The trailer park is in a pretty remote location, and honestly, I have no clue how you’d ever find it without being told exactly where to look (thanks again Kaylah!). Despite its seclusion, the cabins and trailers had much less stuff inside of them than they did a year ago, and everything was significantly more damaged.
The only thing of note still remaining is that perfectly spooky stack of books (minus, intriguingly, The Nixon Recession Caper). I took a nearly identical, if not better, photo of it back in 2017. My favorite is still Hearse Class Male, which I know for a fact is available on Amazon, because I just sent a copy to my friend JMP as a joke (but also, consider me intrigued—honorable mention goes to Uneasy Lies the Dead).
I still can’t find much information about this park, or why it appears as if everyone picked up and left at the same time without taking their possessions. Isn’t that the point of owning a trailer, that you can take it with you when you go? Most abandoned places have a post-apocalyptic feel to them, but this place even more so. To make matters even more mysterious, there is an active trailer park located very close by, and I’d imagine that this waterfront property was, at least at some point, considered desirable.
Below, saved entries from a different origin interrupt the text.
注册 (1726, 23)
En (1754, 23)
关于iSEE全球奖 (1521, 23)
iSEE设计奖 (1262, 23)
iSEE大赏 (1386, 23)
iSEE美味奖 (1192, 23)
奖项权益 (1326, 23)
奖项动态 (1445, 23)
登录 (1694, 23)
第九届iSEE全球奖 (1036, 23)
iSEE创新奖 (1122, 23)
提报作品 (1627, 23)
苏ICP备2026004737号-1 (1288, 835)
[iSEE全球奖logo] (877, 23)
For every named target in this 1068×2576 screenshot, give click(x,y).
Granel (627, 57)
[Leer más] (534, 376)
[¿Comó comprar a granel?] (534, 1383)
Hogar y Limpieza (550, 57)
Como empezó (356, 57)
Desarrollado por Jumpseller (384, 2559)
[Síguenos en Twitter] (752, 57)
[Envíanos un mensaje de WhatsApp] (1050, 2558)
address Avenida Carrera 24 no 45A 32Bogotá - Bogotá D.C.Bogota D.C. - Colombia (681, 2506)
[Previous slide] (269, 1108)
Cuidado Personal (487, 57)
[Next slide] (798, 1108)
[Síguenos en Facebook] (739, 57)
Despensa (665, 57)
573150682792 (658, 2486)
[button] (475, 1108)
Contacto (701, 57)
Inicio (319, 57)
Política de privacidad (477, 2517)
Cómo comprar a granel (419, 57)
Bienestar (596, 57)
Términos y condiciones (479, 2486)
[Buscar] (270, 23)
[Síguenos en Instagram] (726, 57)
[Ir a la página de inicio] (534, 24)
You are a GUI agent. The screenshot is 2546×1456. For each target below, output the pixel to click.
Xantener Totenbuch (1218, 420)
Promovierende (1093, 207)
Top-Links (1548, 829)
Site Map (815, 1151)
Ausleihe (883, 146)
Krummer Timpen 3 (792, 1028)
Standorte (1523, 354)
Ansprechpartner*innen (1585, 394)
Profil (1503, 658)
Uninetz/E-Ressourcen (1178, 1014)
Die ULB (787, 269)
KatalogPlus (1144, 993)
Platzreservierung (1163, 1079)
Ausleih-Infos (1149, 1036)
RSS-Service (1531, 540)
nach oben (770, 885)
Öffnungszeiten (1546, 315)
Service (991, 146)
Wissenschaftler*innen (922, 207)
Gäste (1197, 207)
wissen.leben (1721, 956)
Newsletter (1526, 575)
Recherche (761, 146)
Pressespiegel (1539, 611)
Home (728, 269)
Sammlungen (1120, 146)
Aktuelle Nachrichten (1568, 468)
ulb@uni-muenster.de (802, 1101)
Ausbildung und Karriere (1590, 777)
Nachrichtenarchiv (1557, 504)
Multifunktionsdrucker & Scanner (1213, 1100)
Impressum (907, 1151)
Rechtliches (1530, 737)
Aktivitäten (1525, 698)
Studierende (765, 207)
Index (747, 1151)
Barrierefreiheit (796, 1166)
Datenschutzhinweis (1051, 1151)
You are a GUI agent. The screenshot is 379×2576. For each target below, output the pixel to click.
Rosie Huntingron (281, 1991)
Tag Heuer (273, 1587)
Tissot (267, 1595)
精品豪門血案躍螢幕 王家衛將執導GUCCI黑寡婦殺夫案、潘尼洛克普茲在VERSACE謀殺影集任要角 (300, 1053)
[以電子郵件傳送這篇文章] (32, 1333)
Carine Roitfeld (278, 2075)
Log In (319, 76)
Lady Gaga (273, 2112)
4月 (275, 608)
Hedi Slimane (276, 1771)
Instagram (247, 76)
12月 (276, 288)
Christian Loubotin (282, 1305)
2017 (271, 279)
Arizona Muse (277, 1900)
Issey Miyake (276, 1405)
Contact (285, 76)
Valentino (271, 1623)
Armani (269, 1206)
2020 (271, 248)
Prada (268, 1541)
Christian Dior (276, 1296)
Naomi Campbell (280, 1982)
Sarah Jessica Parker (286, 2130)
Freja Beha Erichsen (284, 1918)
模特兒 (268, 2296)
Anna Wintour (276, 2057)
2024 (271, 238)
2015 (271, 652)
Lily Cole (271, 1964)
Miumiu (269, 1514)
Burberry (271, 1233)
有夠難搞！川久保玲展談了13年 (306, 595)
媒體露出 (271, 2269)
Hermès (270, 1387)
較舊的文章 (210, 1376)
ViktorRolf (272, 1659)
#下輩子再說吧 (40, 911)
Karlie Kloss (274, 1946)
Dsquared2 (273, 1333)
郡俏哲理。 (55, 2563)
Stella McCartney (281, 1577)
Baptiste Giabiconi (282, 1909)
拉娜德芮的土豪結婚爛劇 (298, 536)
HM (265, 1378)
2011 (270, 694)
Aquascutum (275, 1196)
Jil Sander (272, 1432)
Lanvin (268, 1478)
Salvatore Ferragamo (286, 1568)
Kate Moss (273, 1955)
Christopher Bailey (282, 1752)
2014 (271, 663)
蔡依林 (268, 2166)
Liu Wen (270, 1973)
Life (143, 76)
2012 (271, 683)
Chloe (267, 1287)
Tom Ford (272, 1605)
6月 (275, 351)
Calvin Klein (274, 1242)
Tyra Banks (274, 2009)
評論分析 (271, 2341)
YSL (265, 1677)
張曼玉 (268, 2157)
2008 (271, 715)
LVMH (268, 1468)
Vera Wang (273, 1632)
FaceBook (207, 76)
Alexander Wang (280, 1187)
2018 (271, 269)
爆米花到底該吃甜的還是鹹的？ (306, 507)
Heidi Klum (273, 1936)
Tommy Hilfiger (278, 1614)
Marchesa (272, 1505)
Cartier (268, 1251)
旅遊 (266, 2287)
The contrast between what was obviously a once-vibrant vacation community and the twisted, rusty metal hulks that remain is staggering. Several of the cabins appear to have been set on fire, most have collapsed roofs, doors hang open and glass is shattered. I always wonder how places like this decay exactly—is it simply nature wreaking havoc, or do people seize the rare opportunity to destroy without consequences, taking out their frustrations by toppling refrigerators and smashing TVs?
It’s thrilling to explore off-the-grid places like this park, of course, but there’s sadness as well. Human touches like the stack of books or personalized trailers like the Serenity or The Escape Hutch allude to the lives once lived here but leave us only with questions—were the people who lived here happy, were they part-time residents, where did they all go, and most importantly, why did they leave in the first place?
Having the opportunity to revisit abandoned locations is not something to be taken for granted. The very nature of abandoned spots demands immediacy and there are no guarantees of what you’ll find (if anything) when you return. Documenting the way a spot evolves and changes is just as interesting to me as exploring a place for the first time and I can only hope that I have a chance to see this park again in the future.